Dans le Calvados, la patience des commerçants est mise à rude épreuve face à une recrudescence inquiétante des vols à l'étalage. Sur les réseaux sociaux, et plus particulièrement sur Facebook, ils s'empressent de partager les visages des voleurs présumés, souvent visibles sur leurs caméras de surveillance. Ce phénomène témoigne d'une exaspération croissante, mais soulève aussi des questions d'ordre légal et éthique.

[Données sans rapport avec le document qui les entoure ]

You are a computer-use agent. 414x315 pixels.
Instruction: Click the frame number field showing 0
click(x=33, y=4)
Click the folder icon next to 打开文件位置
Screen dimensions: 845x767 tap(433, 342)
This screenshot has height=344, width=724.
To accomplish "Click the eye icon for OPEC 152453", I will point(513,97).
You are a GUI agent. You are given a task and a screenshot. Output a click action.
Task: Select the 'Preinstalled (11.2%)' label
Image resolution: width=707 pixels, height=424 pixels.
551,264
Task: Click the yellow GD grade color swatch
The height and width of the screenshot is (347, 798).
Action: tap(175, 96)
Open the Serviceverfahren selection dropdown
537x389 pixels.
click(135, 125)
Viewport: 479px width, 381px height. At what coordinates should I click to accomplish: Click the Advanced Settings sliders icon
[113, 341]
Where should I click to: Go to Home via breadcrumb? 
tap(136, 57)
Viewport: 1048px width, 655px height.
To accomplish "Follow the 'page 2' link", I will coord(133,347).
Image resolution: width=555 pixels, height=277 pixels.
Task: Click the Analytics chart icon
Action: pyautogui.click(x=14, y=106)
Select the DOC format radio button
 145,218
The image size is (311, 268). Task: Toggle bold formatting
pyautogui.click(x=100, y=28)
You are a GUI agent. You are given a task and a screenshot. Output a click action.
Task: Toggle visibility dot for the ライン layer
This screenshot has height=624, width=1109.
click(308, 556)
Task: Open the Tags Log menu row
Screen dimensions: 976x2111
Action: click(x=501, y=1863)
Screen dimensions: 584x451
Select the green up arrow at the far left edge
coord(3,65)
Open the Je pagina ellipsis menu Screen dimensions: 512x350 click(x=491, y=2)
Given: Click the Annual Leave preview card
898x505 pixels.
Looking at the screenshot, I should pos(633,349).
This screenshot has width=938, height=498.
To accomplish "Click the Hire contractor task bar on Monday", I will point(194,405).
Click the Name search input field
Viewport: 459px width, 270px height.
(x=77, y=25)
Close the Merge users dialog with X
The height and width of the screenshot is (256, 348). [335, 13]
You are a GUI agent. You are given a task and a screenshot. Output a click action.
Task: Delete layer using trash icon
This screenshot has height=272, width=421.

À Caen et ses alentours, plusieurs boutiques n'hésitent plus à afficher des clichés de personnes soupçonnées de vol sur leurs devantures. Cette pratique se heurte à la loi : diffusée sans autorisation, elle peut entraîner des sanctions allant jusqu'à un an de prison avec sursis et 45 000 euros d'amende. Pourtant, la fatalité du vol à l'étalage pousse certains commerçants à prendre ce risque, espérant ainsi mettre un terme à un problème qui les affecte profondément.
Ce vendredi, l'émission ICI Normandie accueillera Jérôme Jean, fondateur de l'association Ras Le Vol. Il proposera de faire du vol à l'étalage une priorité nationale et de créer une Brigade de police de sécurité du territoire. Selon lui, de telles mesures sont essentielles pour protéger les commerçants victimes de cette délinquance de plus en plus fréquente.
Les forces de gendarmerie, quant à elles, alertent sur la nécessité d'améliorer la sécurité des points de vente. Elles essaient de mobiliser les commerçants autour de conseils pratiques concernant l'éclairage, la gestion des espaces extérieurs et d'autres mesures préventives. "Le délinquant est un être rationnel : il choisit les cibles offrant le minimum de risque", explique un gendarme, soulignant la logique qui guide ce type de délinquance.
Cette situation conflictuelle reflète un climat de tension palpable dans le Calvados, alors que la législation peine à s'adapter aux nouvelles réalités économiques et sociales. En attendant des solutions durables, la vigilance et la solidarité entre commerçants semblent essentielles pour faire face à cette problématique croissante.